EXERCISE AIM »
Drop the pictures; give again exactly the lines from the one holding "Given: Click the" through the end of the data.

TASK INPUT Start Marker

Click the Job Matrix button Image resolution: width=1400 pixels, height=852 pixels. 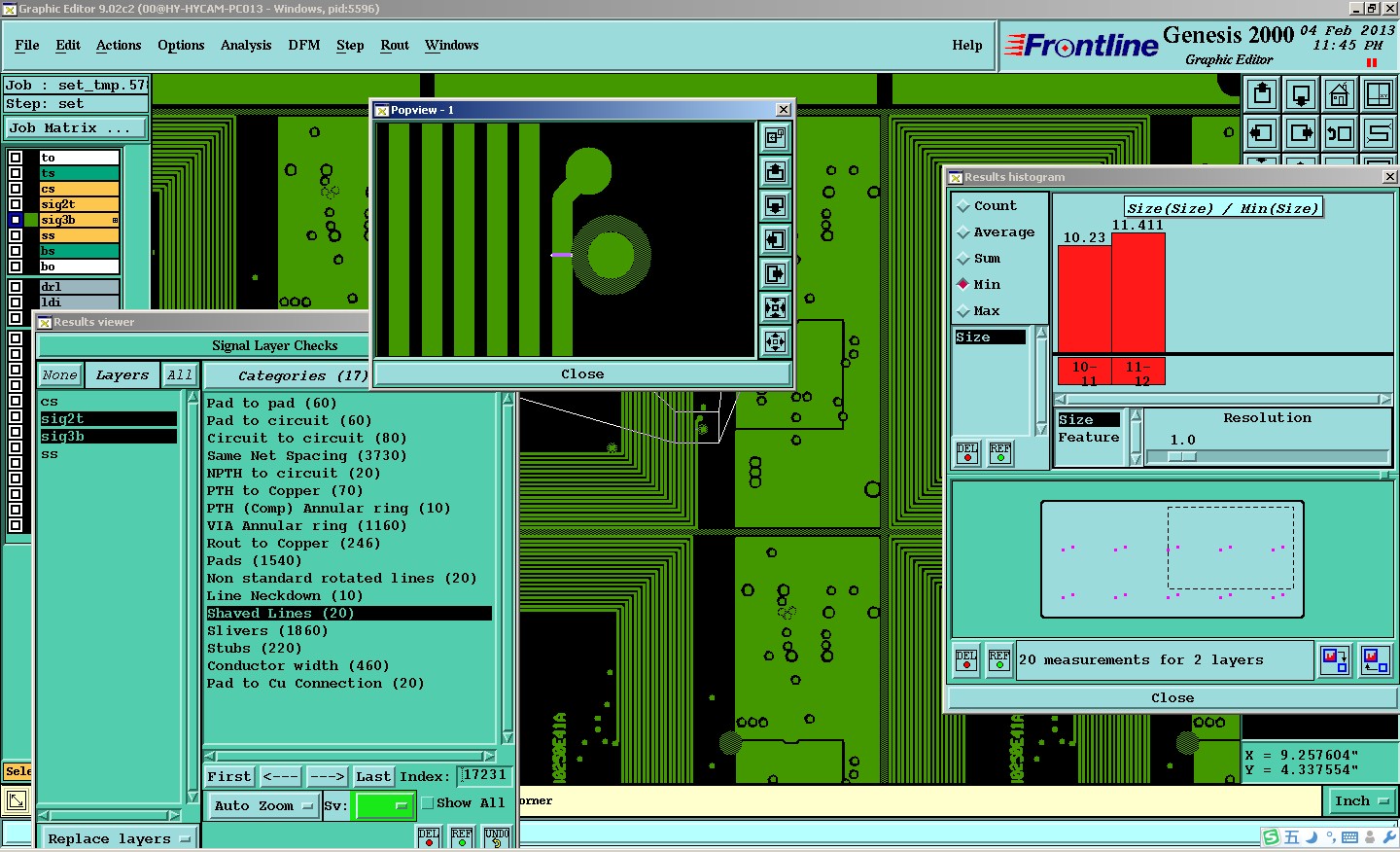75,128
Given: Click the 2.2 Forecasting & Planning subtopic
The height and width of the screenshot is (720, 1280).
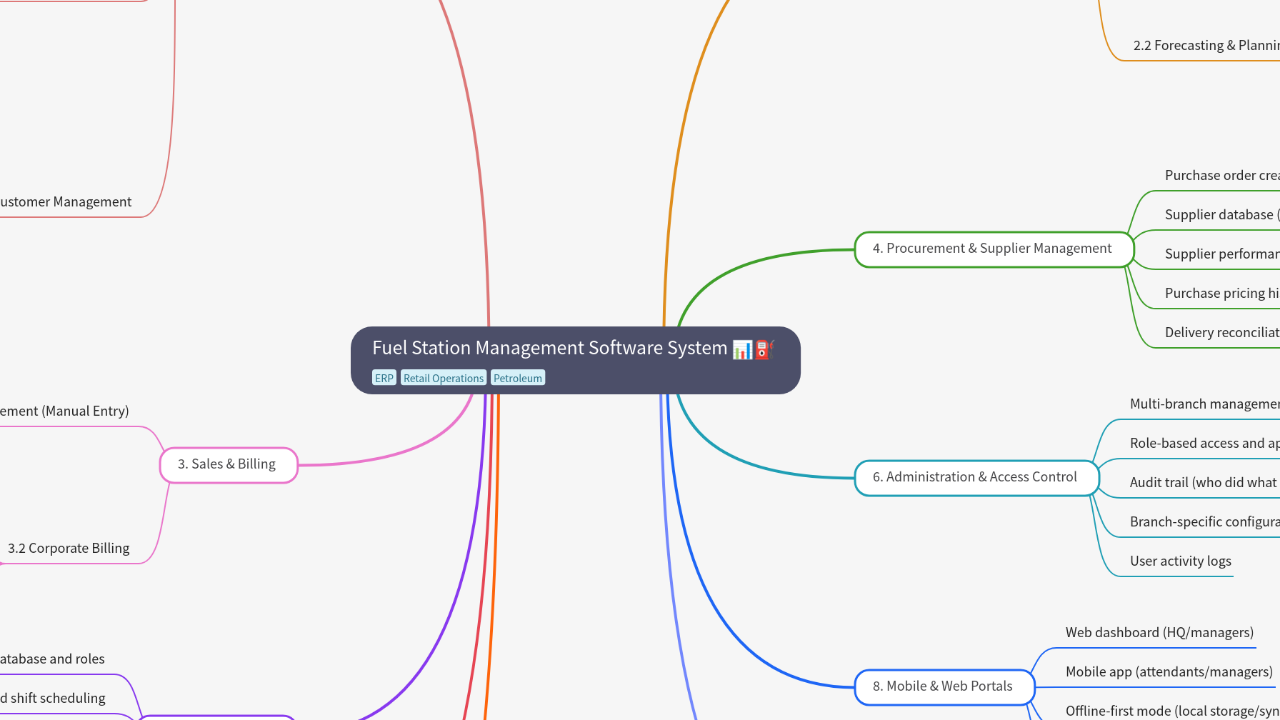Looking at the screenshot, I should [x=1206, y=45].
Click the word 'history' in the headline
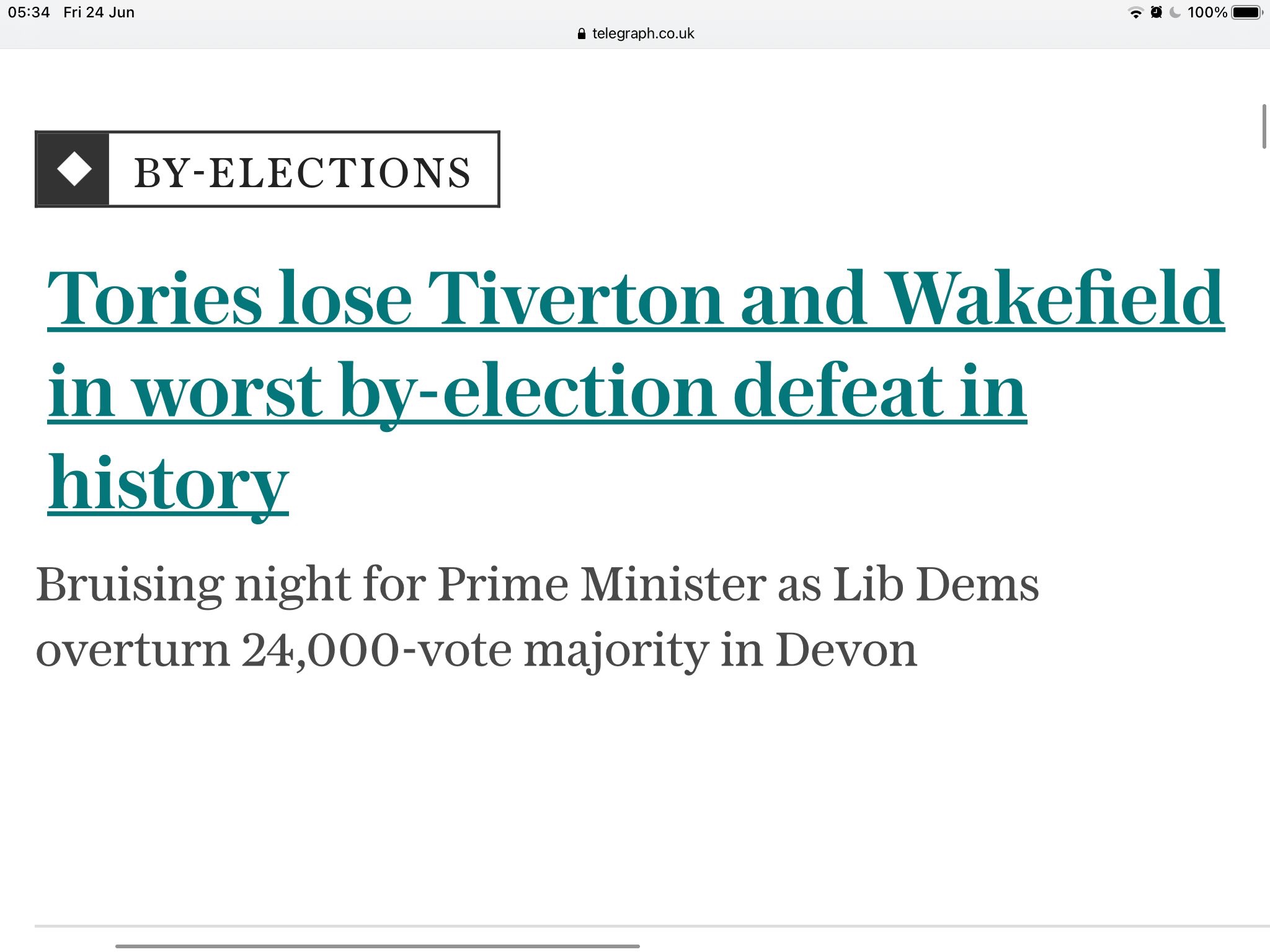The image size is (1270, 952). [168, 484]
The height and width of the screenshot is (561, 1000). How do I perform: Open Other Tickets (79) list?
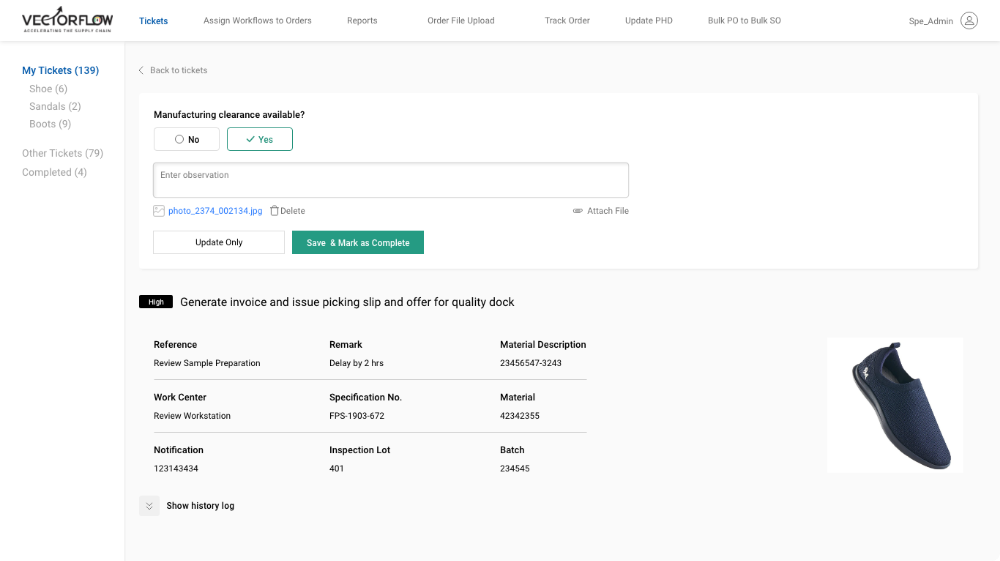(62, 154)
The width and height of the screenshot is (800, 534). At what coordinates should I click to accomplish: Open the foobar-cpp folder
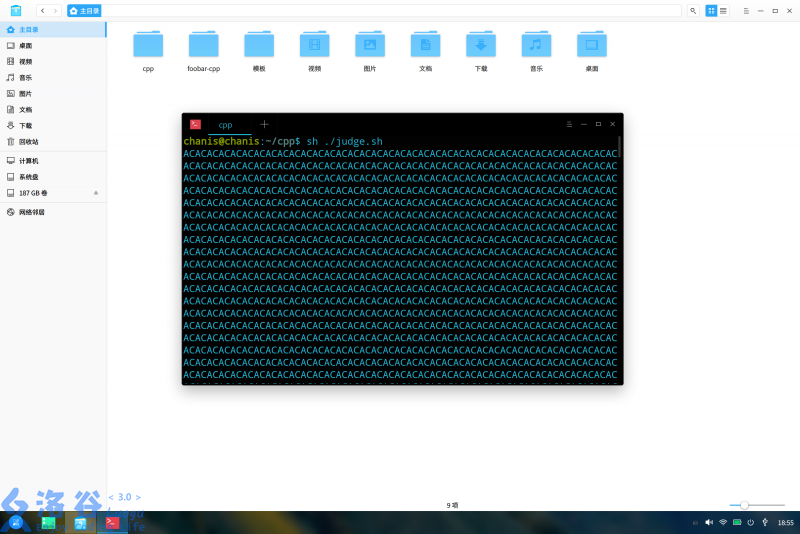[203, 45]
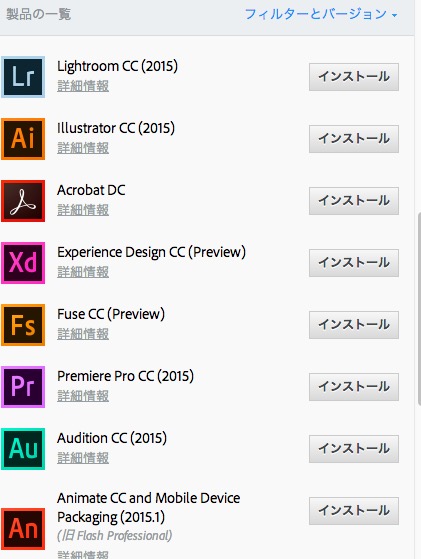
Task: Install Acrobat DC
Action: (354, 201)
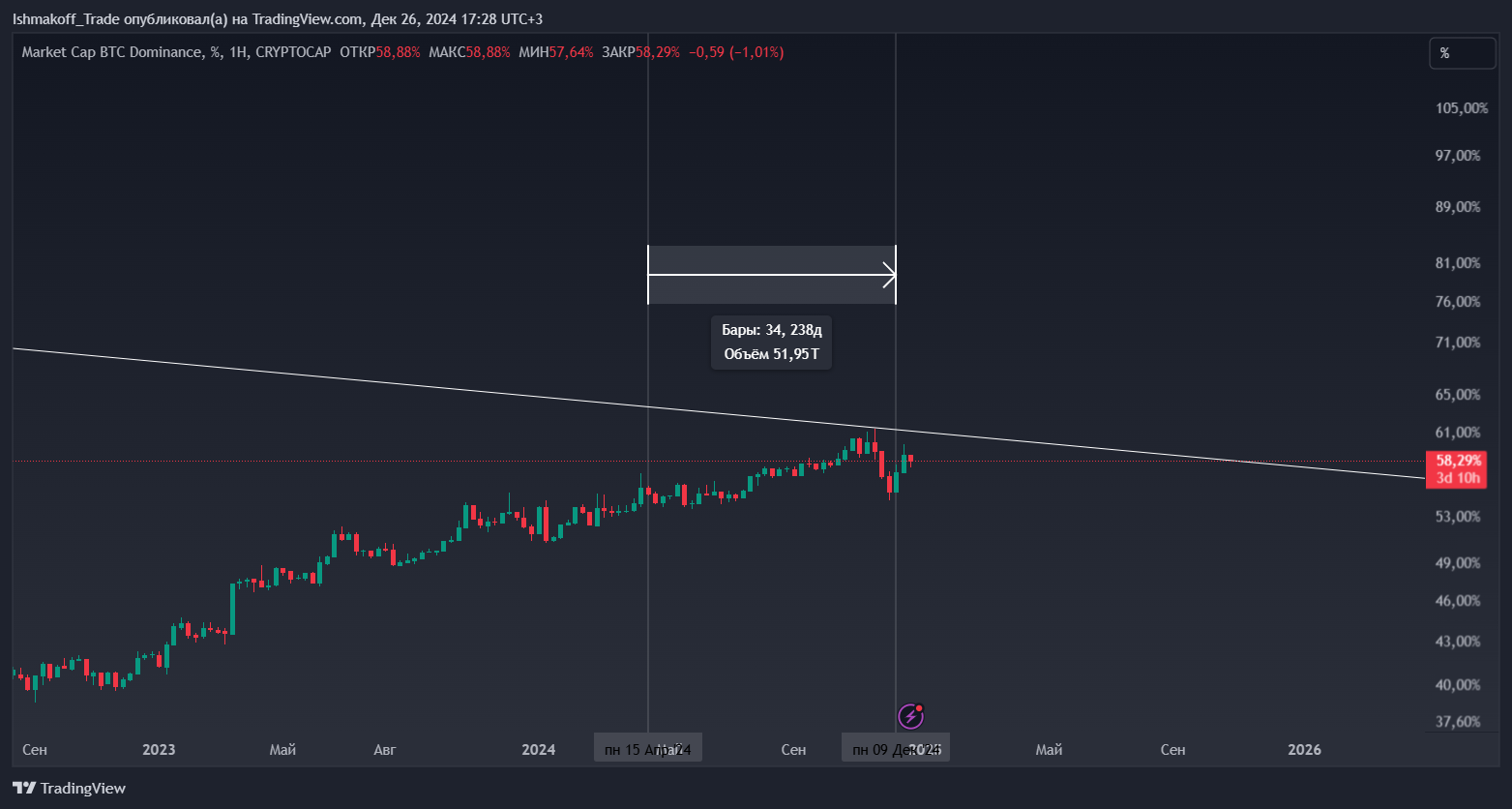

TASK INPUT End Marker

OUTPUT OF THE TASK »
Given: Click the 2.2 Forecasting & Planning subtopic
The height and width of the screenshot is (720, 1280).
Looking at the screenshot, I should [x=1206, y=45].
Click the word 'history' in the headline
The image size is (1270, 952). [168, 484]
The height and width of the screenshot is (561, 1000). How do I perform: Open Other Tickets (79) list?
(62, 154)
The width and height of the screenshot is (800, 534). At what coordinates should I click to accomplish: Open the foobar-cpp folder
[203, 45]
Task: Install Acrobat DC
Action: (354, 201)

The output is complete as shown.